Screenshot grounding data
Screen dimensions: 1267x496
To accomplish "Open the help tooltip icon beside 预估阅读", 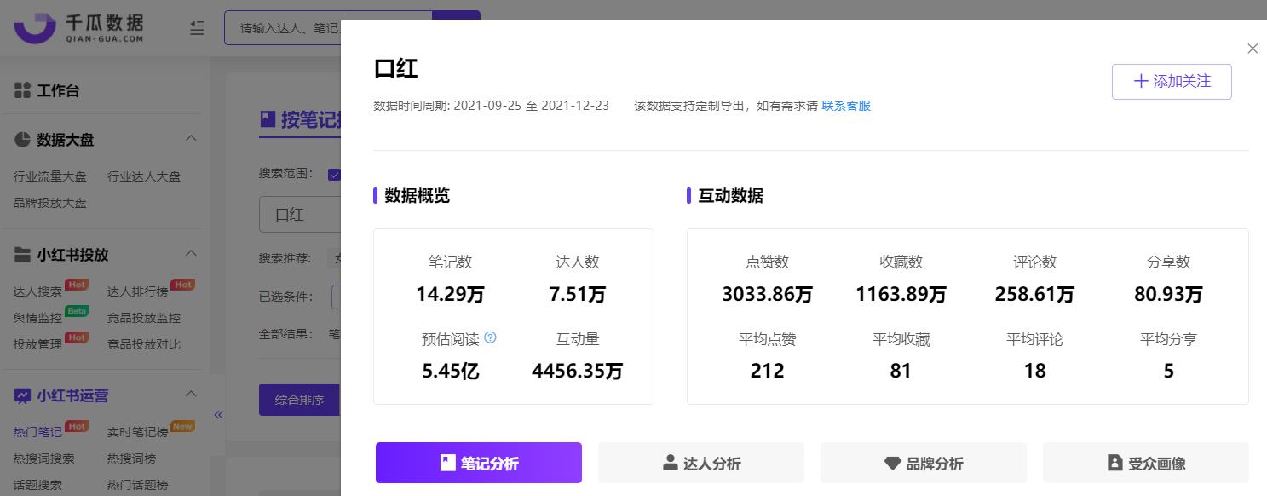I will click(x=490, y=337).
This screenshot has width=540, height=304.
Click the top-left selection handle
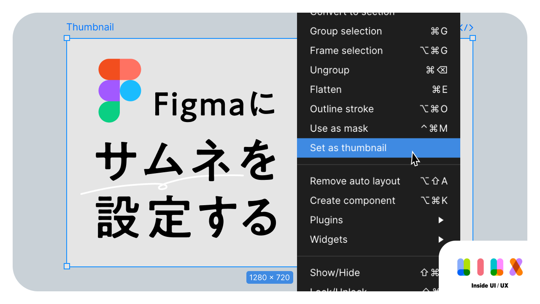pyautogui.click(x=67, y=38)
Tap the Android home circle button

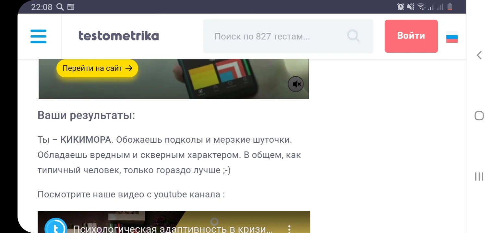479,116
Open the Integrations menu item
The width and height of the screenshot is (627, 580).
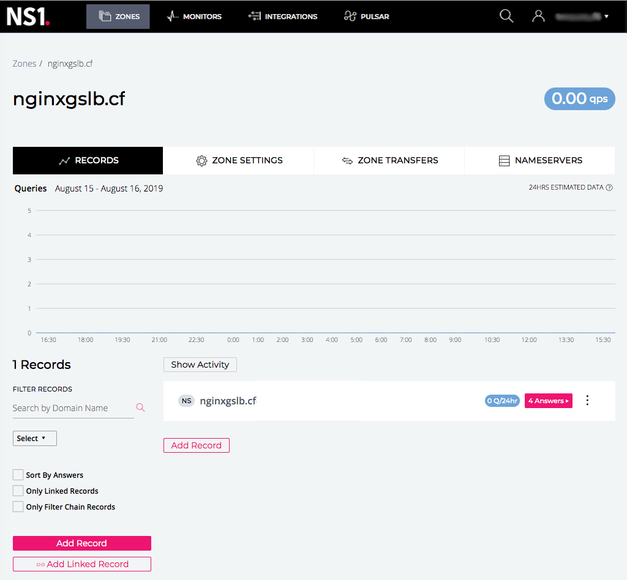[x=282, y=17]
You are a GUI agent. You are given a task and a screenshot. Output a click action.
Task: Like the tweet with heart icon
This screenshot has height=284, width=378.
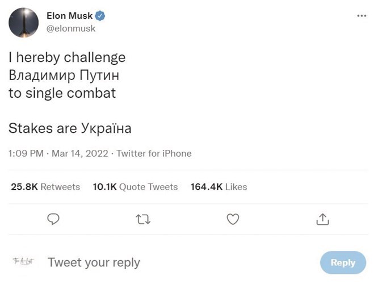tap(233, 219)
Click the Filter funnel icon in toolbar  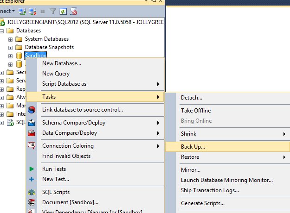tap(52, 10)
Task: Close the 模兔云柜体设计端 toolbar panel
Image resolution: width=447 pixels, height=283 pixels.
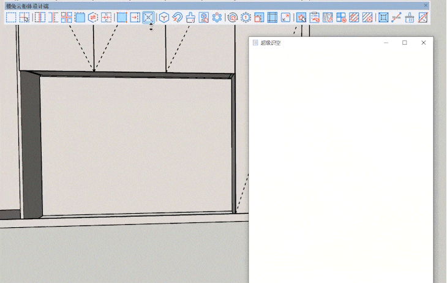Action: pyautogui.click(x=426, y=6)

:: Task item ::
The range to set down runs from the line containing "Image resolution: width=447" through the final line of the data, both ends included; give it exactly and drop the pictures.

:: Task output ::
Image resolution: width=447 pixels, height=283 pixels.
Action: pyautogui.click(x=426, y=6)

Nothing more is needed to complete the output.